Jeff - Editor - CoasterBuzz.com - My Blog

I am shocked by this. As a unit holder I would stand to lose about 60% of my investment in what I considered a "long" investment, and an "income" one at that. They are taking away that possibility with what is essentially handing the keys to the company to a loan shark for a quick payout.

This is shocking because little to none of the "severity" of the debt schedule was communicated to the market. Even their last 10Q painted the company in "sound financial condition" with "adequate cash flow for current liabilities." They managed to bring down the interest rate on the long term debt this year. And, they only have 16.5 million coming due in the next 12 months. So, what exactly is going on?

I just don't understand the need to do this right now given what the market knows. This is a company with positive EBITDA, positive net income, more than enough liquidity to service its debt load, substantial real estate and tangible assets, and until the next quarter, one that has paid out a healthy dividend to its holders.

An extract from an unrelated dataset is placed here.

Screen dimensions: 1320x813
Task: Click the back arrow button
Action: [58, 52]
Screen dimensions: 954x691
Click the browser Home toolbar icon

This just screams to me that somebody or somebody(s) needed out know and don't want to wait it out like the rest of unit holders should, and I call complete BS on this one.

I certainly am not going to vote for this action, but I'm sure as has been mentioned that the institutional investors probably want out or at least some change. I wouldn't be surprised to see another company or two, maybe Blackstone, try to make a play and offer something better to us investors. At least I hope so.